FEDERAL MINE SAFETY AND HEALTH REVIEW COMMISSION

OFFICE OF ADMINISTRATIVE LAW JUDGES

1331 PENNSYLVANIA AVENUE, NW, SUITE 520N

WASHINGTON, DC 20004-1710

TELEPHONE: 202-434-9933/ Fax 202-434-9949

 

 

SECRETARY OF LABOR

  MINE SAFETY AND HEALTH    

  ADMINISTRATION (MSHA),

   Petitioner

 

v.

 

COVOL FUELS NO.3 LLC,          

                           Respondent

 

 

 

 

 

 

 

CIVIL PENALTY PROCEEDING

 

Docket No. KENT 2022-0040

A.C. No. 15-19702-549694

 

 

 

Mine: Straight Creek Mine

 

 

 

 

 

 

 

DECISION DENYING MOTION TO APPROVE SETTLEMENT

 

Before: Judge Moran

 

This case is before the Court upon a petition for assessment of a civil penalty under section 105(d) of the Federal Mine Safety and Health Act of 1977. The Secretary has filed the Motion to Approve Settlement of the citation involved in this matter. The parties move to modify the citation, as stated below. The penalty would be reduced by 78%, from the original assessed amount of $3,546.00 to $796.00. As the Motion does not meet the Commission’s requirements for approval of settlements, per its decisions in The American Coal Co., 40 FMSHRC 983 (Aug. 2018) (“AmCoal”) and Rockwell Mining, LLC, 40 FMSHRC 994 (Aug. 2018), the Motion is DENIED.

 

Citation Number

Proposed Penalty

Settlement Amount

Modification

9233080

$3,546.00

$796.00

Reduction in the likelihood of occurrence from Occurredto Reasonably Likely

Totals

$3,546.00

$796.00

Seventy-Eight (78%) Percent Penalty Reduction

 

Citation No. 9233080 was issued on December 16, 2021 for a violation of 30 C.F.R. §75.202(a). Titled “Protection from falls of roof, face and ribs,” the standard specifies that “[t]he roof, face and ribs of areas where persons work or travel shall be supported or otherwise controlled to protect persons from hazards related to falls of the roof, face or ribs and coal or rock bursts.” 30 C.F.R. §75.202(a).

 

The citation read:

 

The mine operator is not fully controlling the mine roof to protect person from falls of the roof. When checked the mine roof has collapsed between the crosscuts 20 and 21 along the# 6 entry of the primary escapeway. This roof fall is approximately 20 feet in width and 35 feet in length and 9 feet in thickness. This citation is being issued in conjunction with 103k order# 9233079.

 

Standard 75.202(a) was cited 4 times in two years at mine 1519702 (4 to the operator, 0 to a contractor).

 

Pet. for a Civil Penalty at 16.

 

For the gravity of the violation, the likelihood of injury or illness was marked by the inspector in his evaluation to have “occurred,” with the injury or illness reasonably expected to be “fatal,” affecting one person. Id. The violation was found to be significant and substantial. Id. Negligence was found to be moderate. Id. A 103(k) Order, No. 9233079, was not included in the record, nor was the abatement document for the violation. The latter action to terminate was due four days after the issuance of the citation, on December 20, 2021. Id. Both these documents are essential for the Court to make an informed review of the Motion, per section 110(k) of the Act.
■ ■ ■ ■ ■
▶ [BRIEF A] Which lines in the entries below contain the word "Select"? Gather each of them and copy it out in full.

▶ [EXERCISE INPUTS]
■ ■ ■ ■ ■
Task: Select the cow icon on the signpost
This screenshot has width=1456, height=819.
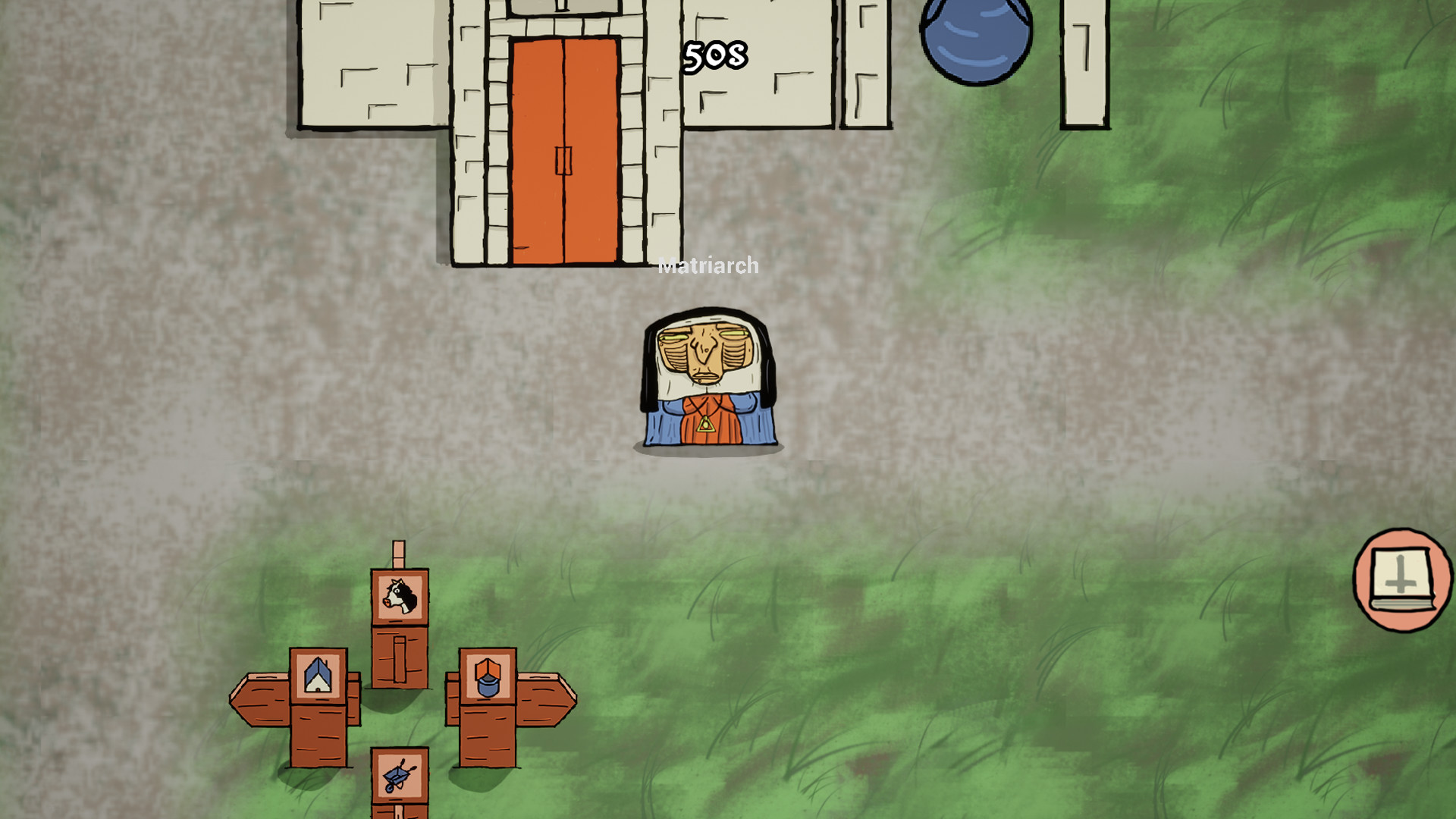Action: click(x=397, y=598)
■ ■ ■ ■ ■
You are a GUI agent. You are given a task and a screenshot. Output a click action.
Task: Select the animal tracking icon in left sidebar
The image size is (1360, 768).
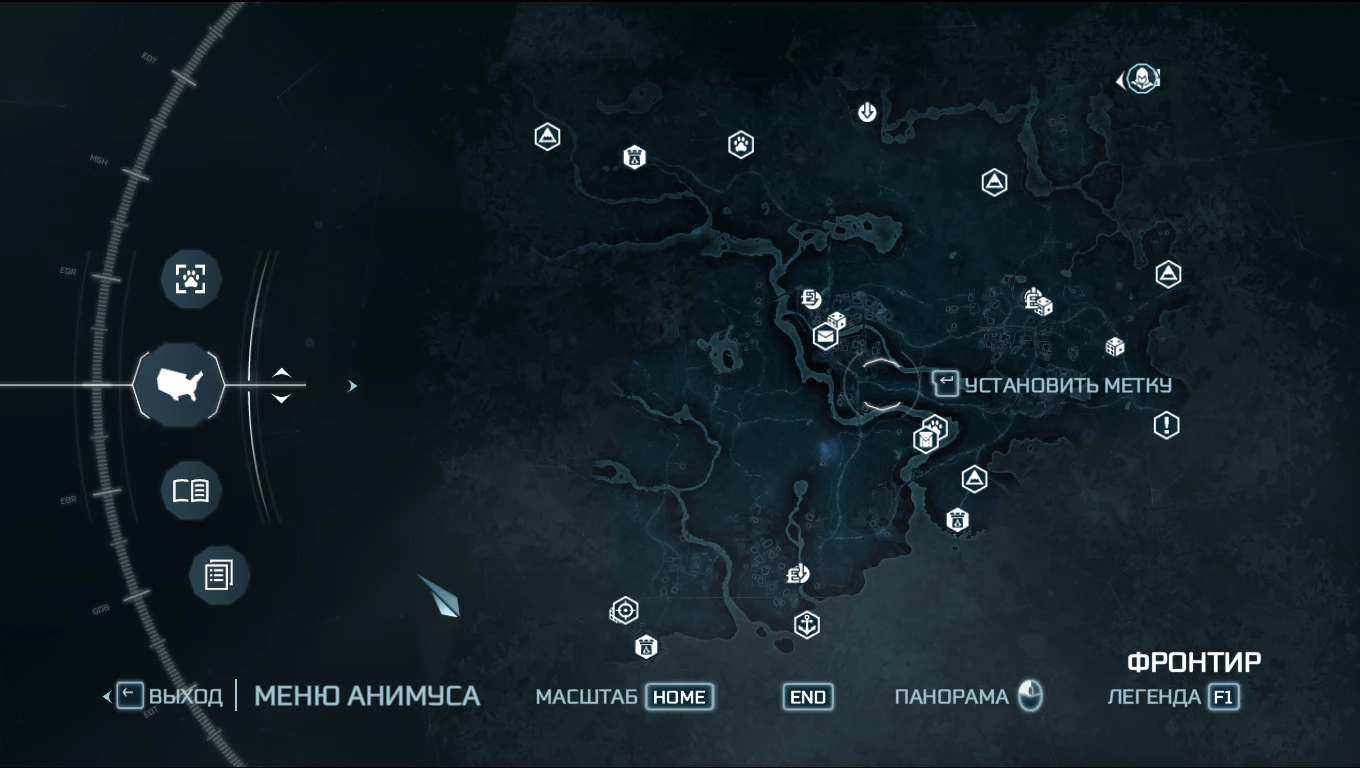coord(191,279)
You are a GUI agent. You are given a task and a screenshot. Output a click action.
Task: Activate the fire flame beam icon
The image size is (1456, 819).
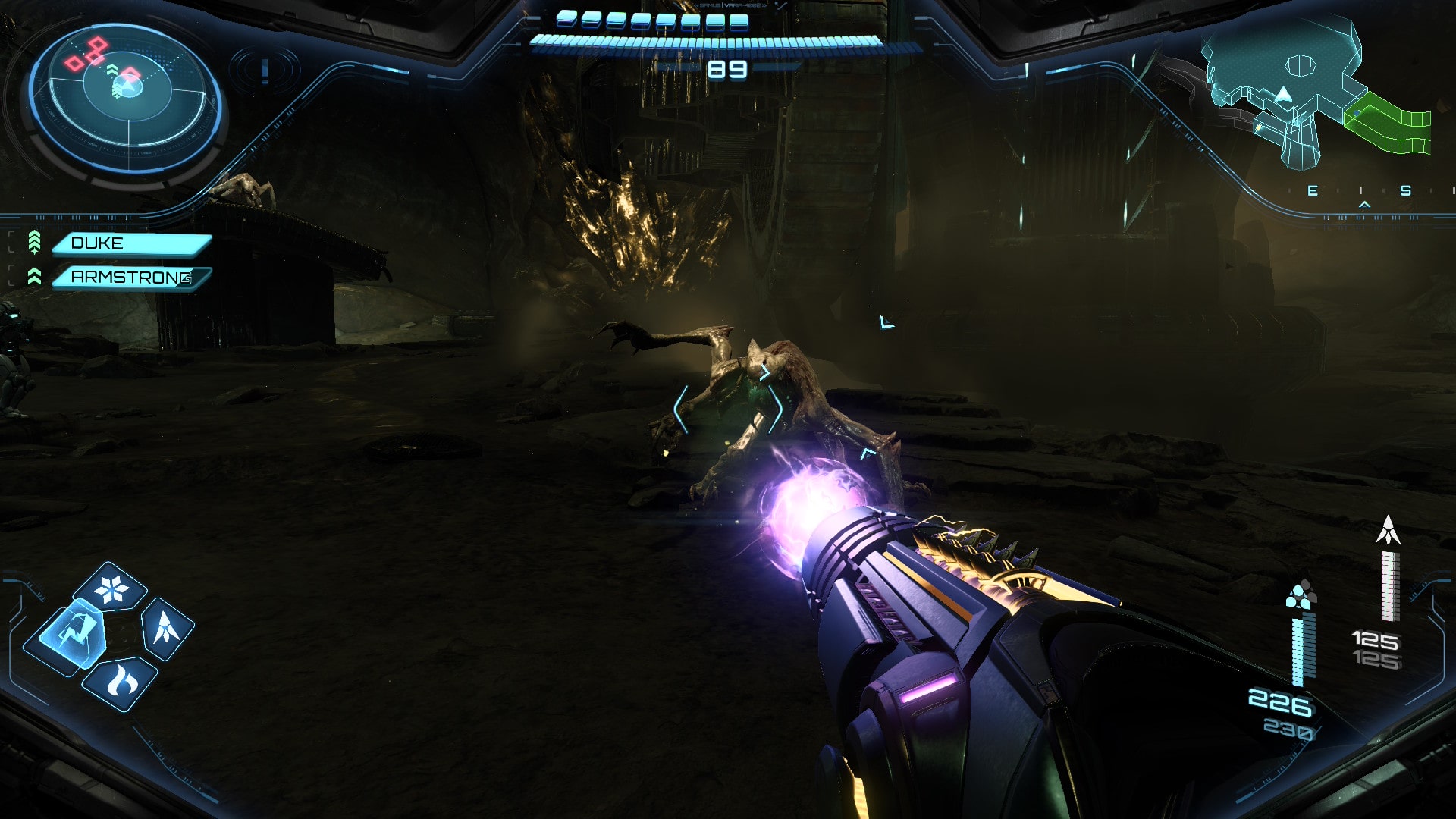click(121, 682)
■ ■ ■ ■ ■
▶ [BRIEF B] According to the mine safety decision, on what date was Citation No. 9233080 issued?

▶ [WRITTEN SOLUTION A]
Task: Select the cow icon on the signpost
Task: Select the animal tracking icon in left sidebar

▶ [WRITTEN SOLUTION B] December 16, 2021.